Colonic atresia is a condition that occurs during embryonic development in which the normal tubular shape of the colon in the fetus is unexpectedly closed. This congenital abnormality may be caused by incomplete development of the colon or the loss of blood flow during its development. Colonic atresia is rare and may occur with the more common small bowel atresia.
The most common cause of non-duodenal intestinal atresia is a vascular accident in utero that leads to decreased intestinal perfusion and ischemia of the respective segment of bowel. This leads to narrowing, or in the most severe cases, complete obliteration of the intestinal lumen. In the case that the superior mesenteric artery, or another major intestinal artery, is occluded, large segments of bowel can be entirely underdeveloped. Classically, the affected area of bowel assumes a spiral configuration and is described to have an "apple peel" like appearance.
Intestinal atresias are often discovered before birth: either during a routine sonogram which shows a dilated intestinal segment due to the blockage, or by the development of polyhydramnios (the build up of too much amniotic fluid in the uterus). These abnormalities are indications that the fetus may have a bowel obstruction which a more detailed ultrasound study can confirm. Some fetuses with bowel obstruction have abnormal chromosomes. An amniocentesis is recommended because it can determine not only the sex of the baby, but whether or not there is a problem with the chromosomes.

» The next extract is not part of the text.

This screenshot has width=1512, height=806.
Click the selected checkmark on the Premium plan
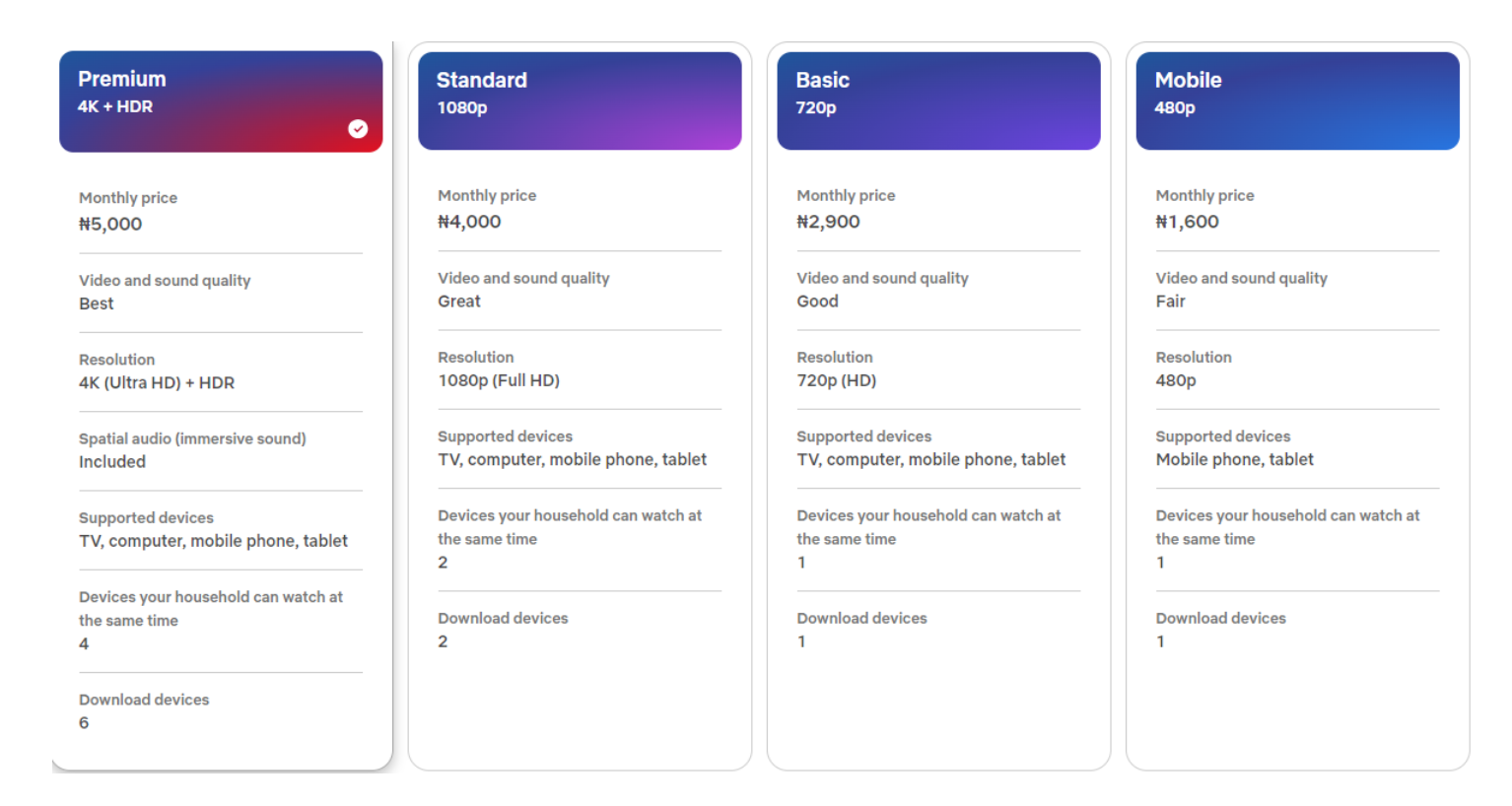pos(358,129)
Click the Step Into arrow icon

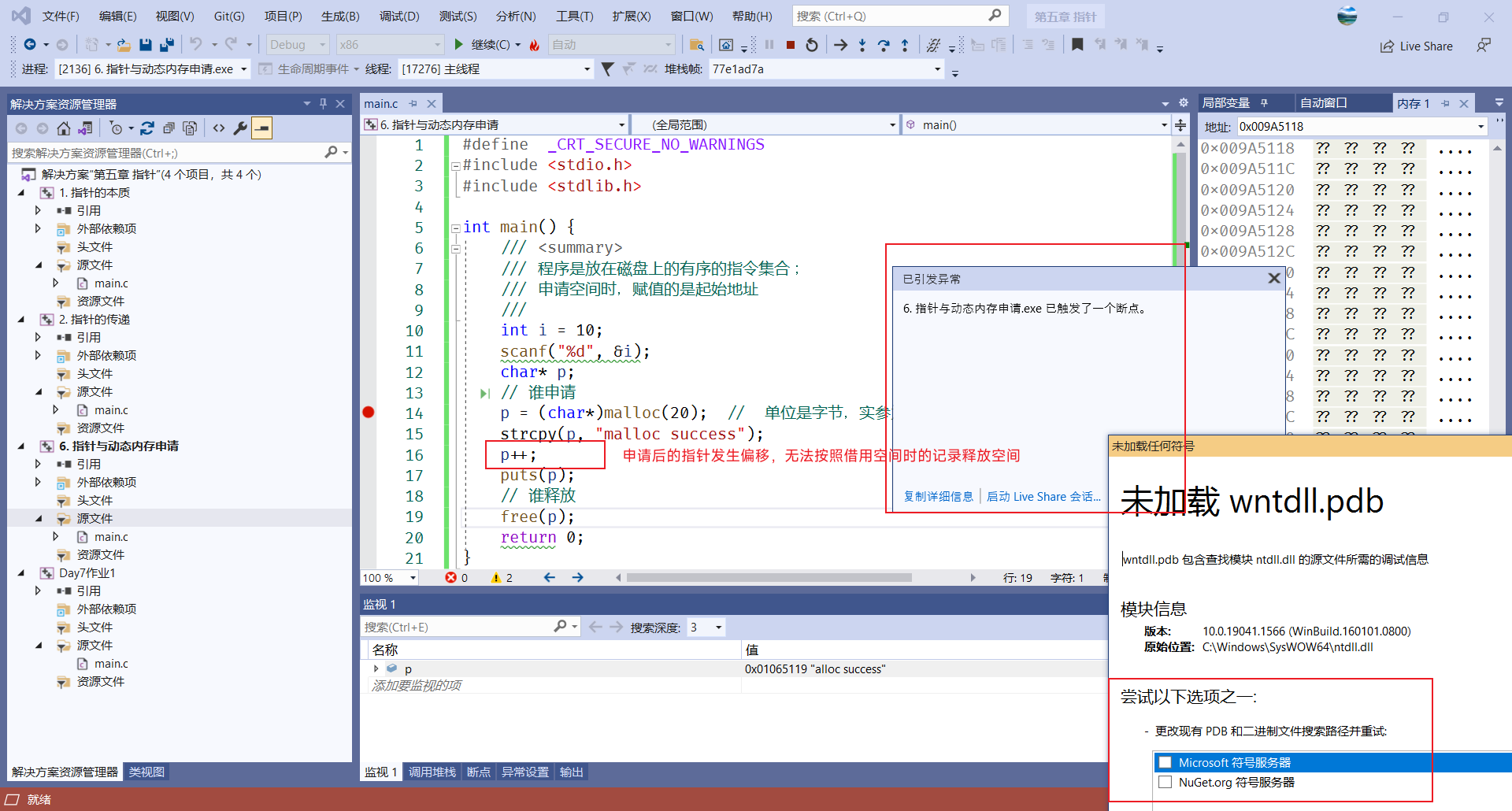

Surgery is necessary to open or remove the closed area and re-connect the normal sections of the colon.Fetal and neonatal intestinal atresia treated with using laparotomy after birth. If the area affected is small, the surgeon may be able to remove the damaged portion and join the intestine back together. In instances where the narrowing is longer, or the area is damaged and cannot be used for period of time, a temporary stoma may be placed.